Monday, December 19, 2011

Cornell Wins Contest for City Tech Campus

Mayor Michael Bloomberg announced that Cornell University won the high-profile competition to build a new applied-science campus in New York City. The $2.5 billion, 2.2-million-square foot tech campus will be built on Roosevelt Island on land provided by the city, and $100 million from the city for infrastructure improvements.

In a huge sign of support, Cornell said it had received a $350 million donation from Atlantic Philanthropies toward building the campus, the largest gift in the university's history.

The 10-acre campus, built in conjunction with the Technion-Israel Institute of Technology, will qualify for platinum level LEED certification, provide housing for 280 faculty and 2,500 students, and feature 500,000 square feet of natural green space for plant nurseries and rain gardens that will be open to the public. 


The campus will generate renewable energy through a four-acre solar panel array installed on the buildings’ rooftops - which will ultimately generate up to 1.8 megawatts of power, and an extensive deep-earth, geothermal well field comprised of 400 wells, as part of a heat pump system that will heat and cool the buildings. In addition, all campus buildings will be oriented to true south to maximize the amount of solar energy captured.
     

Plans include a 150,000-square-foot “net-zero” building — a building that generates as much energy as it uses - the largest such facility in the United States. Overall, the campus will require only a quarter of the electricity from the grid, emit half of the greenhouse gas, and require less than half the fossil fuel to power, heat and cool than a comparable new, conventional campus.
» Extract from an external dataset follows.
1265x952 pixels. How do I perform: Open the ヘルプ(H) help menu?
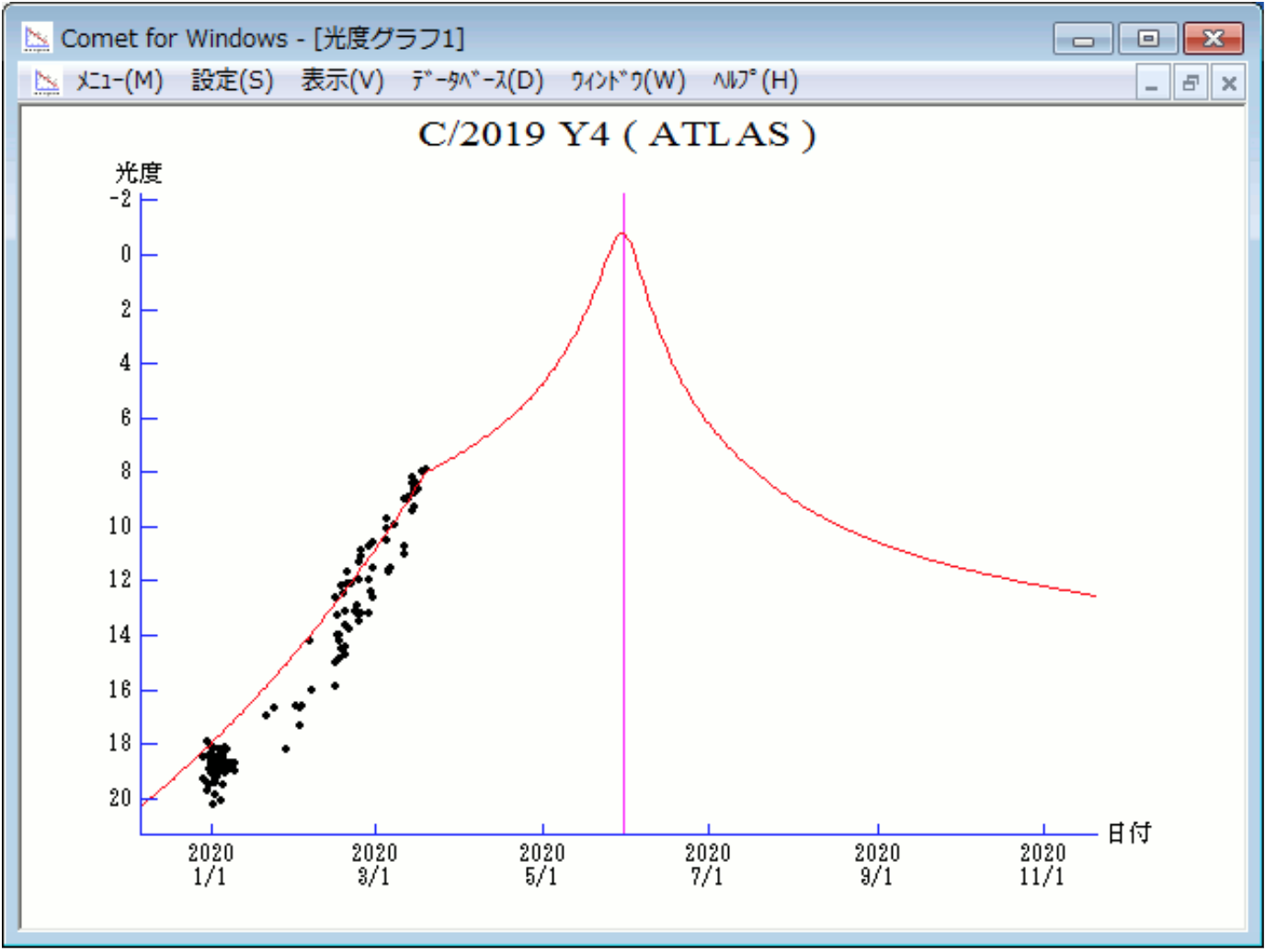755,82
Officials are considering an artificial marsh that would filter and recycle water from storm runoff, sinks and possibly toilets.
 

The University has selected the architecture and engineering firm Skidmore, Owings and Merrill, which previously worked on projects including the Freedom Tower, to design the project.

Phase One of construction, slated for completion in 2016, is expected to create more than 20,000 construction jobs.